Teenagers will be teenagers, and during that period of their lives their hormones are rampant and the opportunity to explore takes on attractive new levels. Throughout this time there are many dangers and one of which seems to have taken hold of the media's imagination is the apparent craze of 'sexting'. This is the new mode of communicating juvenile lust, whereby the sender of a text attaches anything from, titillating to pornographic pictures of themselves and then presses send. The recipient usually being the latest crush. In the United States there have recently been some high profile cases of teens being arrested and charged with child pornography and shackled with the tag of being sex offenders.
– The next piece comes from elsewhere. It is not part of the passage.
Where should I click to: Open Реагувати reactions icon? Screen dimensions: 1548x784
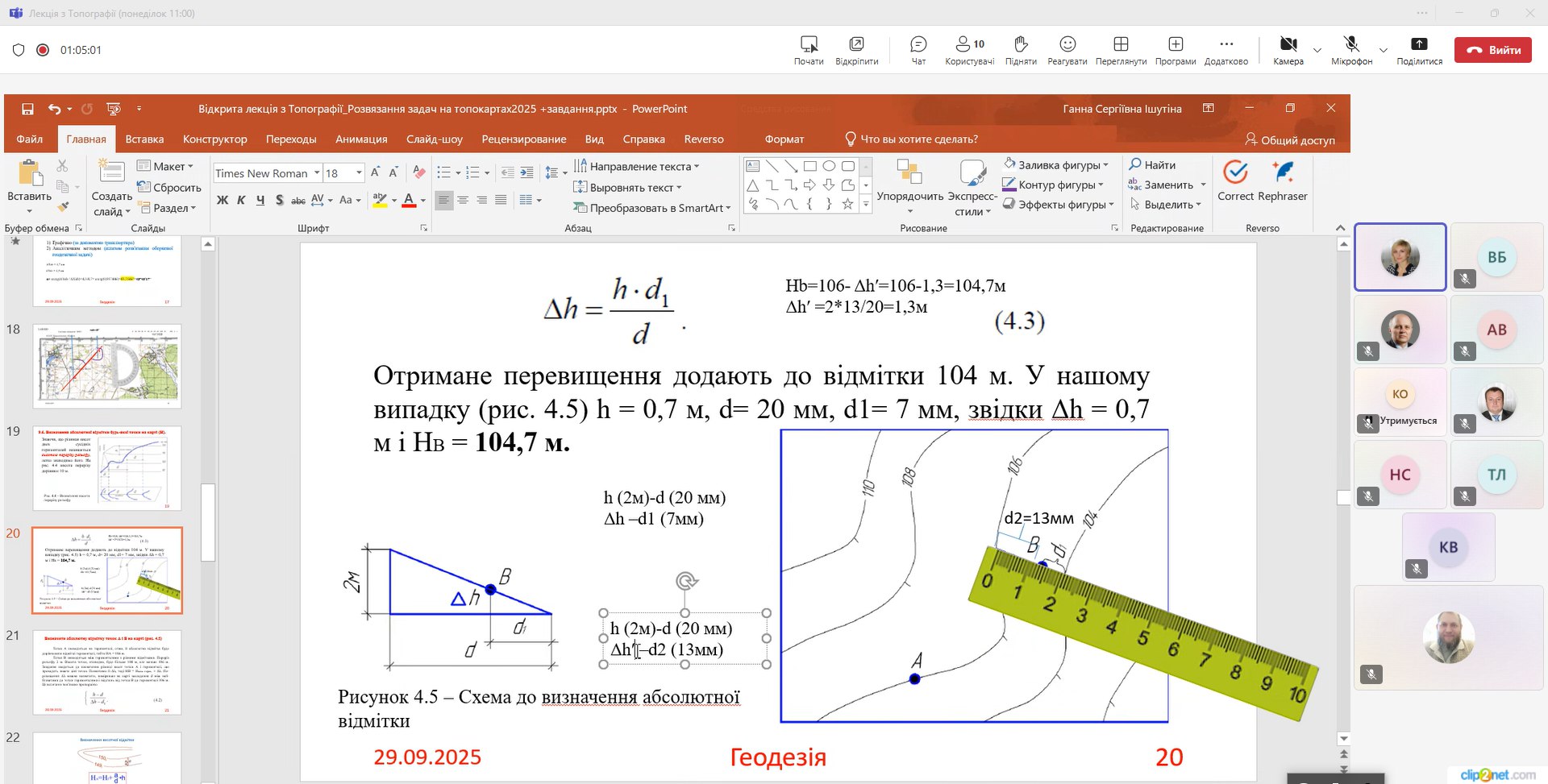pos(1067,50)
But as highlighted by this article there are two very different approaches to dealing with teens just being teens. In the first the district attorney in Pennsylvania offers the offenders the chance to attend a six month educational course that would help them understand their actions better. The second is the legislative approach taken by Vermont that reduces the crime to a misdemeanor when done between two consenting 13-18 year olds.
Both of these are rationale approaches (even if parents of three of the teens in the first example don't seem to think so) and should be considered if this problem be broached by politicians here. The teens are acting in a consensual way, there is little harm being done (but to themselves should the pictures spread further than the intended recipient) and their natural behaviour, in conjunction with modern times, should not land them with a criminal record.